==== Excerpt to read ====
Let's say we have a data set containing two points (-1,1), (-1,2) and write them in to the matrix

$$D = \begin{bmatrix} -1 & -1\\ 1 & 2 \end{bmatrix}. $$

Then we'll choose the unit-vector $v = \left( \frac{1}{\sqrt{2}}, \frac{1}{\sqrt{2}} \right)^T$.

And now, in this article is the following statement:

So, if we would like to represent the covariance matrix with a vector and its magnitude, we should simply try to find the vector that points into the direction of the largest spread of the data, and whose magnitude equals the spread (variance) in this direction.

If we define this vector as $v$, then the projection of our data $D$ onto this vector is obtained as $v^TD$, and the variance of the projected data is $v^T\Sigma v$.
====
> _Stated task 1_
Which entries run from the line containing "This screenshot has width=326, height=307." through the end of the entries? Copy those lines exactly, leaving out the pictures.
==== Records for processing ====
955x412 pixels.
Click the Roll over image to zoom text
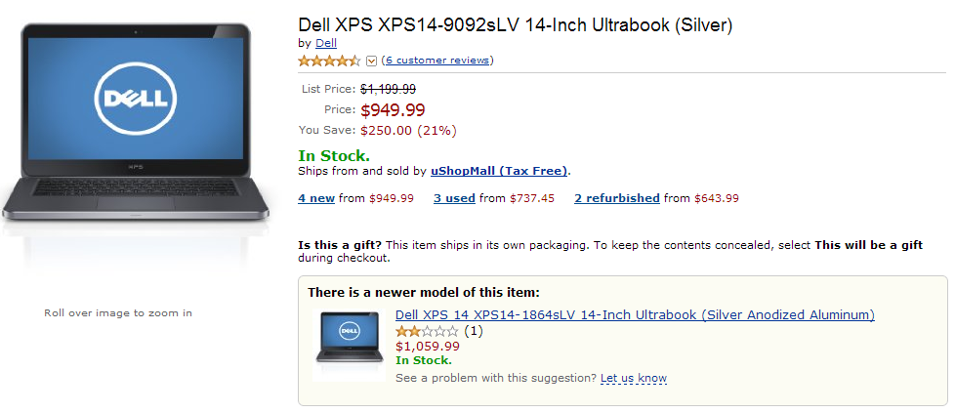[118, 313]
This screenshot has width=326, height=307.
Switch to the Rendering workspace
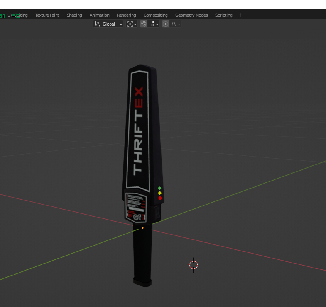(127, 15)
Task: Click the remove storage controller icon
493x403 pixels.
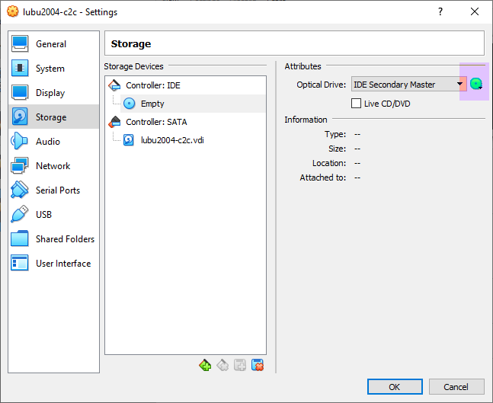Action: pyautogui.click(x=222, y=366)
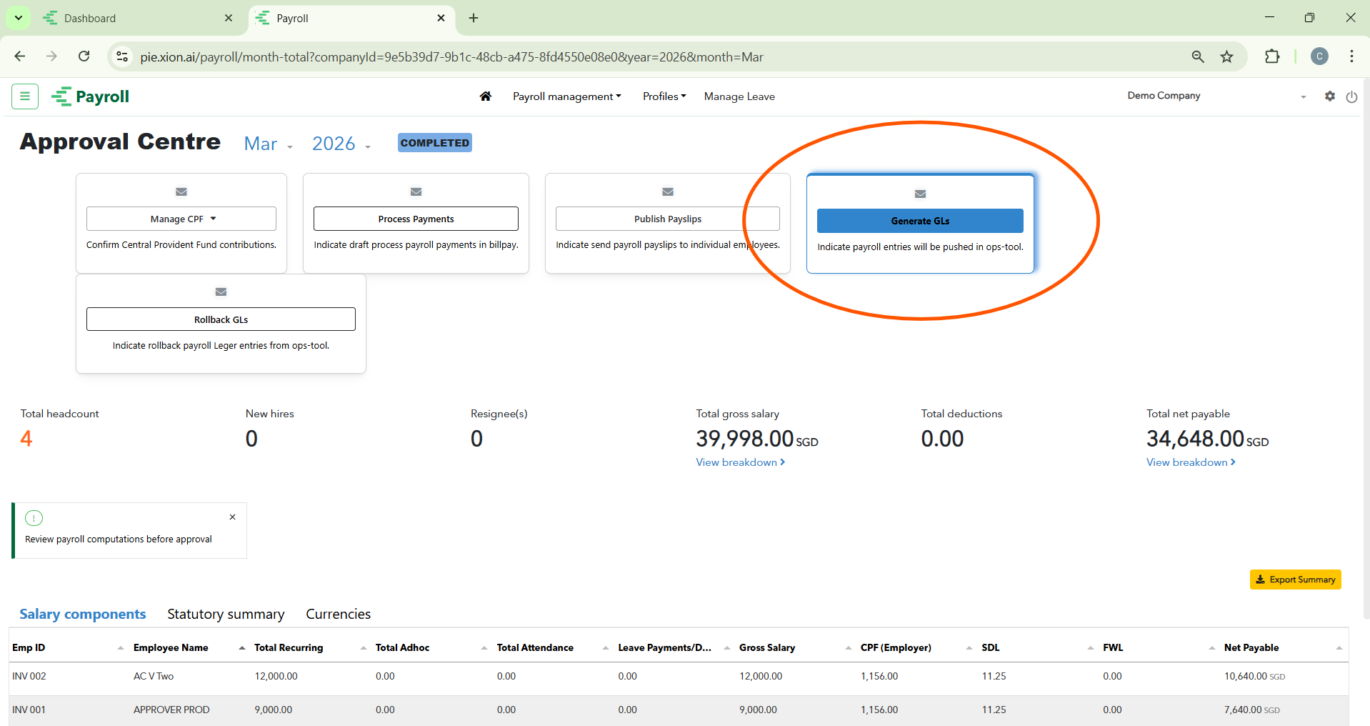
====
> _Stated task 2_
Do these statements agree with the excerpt on covariance and projection? Answer yes or no for each, and quote the words of the excerpt that decide it.
(a) The data set consists of the points (-1,1) and (-1,2).
(b) The variance of the projected data is given as $v^TD$.
(c) The vector to be found points into the direction of the smallest spread of the data.

> _Full response 1_
This screenshot has width=326, height=307.
Switch to the Rendering workspace
(127, 15)
Task: Click the remove storage controller icon
493x403 pixels.
Action: pyautogui.click(x=222, y=366)

> _Full response 2_
(a) Yes: "we have a data set containing two points (-1,1), (-1,2)"
(b) No: "the variance of the projected data is $v^T\Sigma v$"
(c) No: "the vector that points into the direction of the largest spread of the data"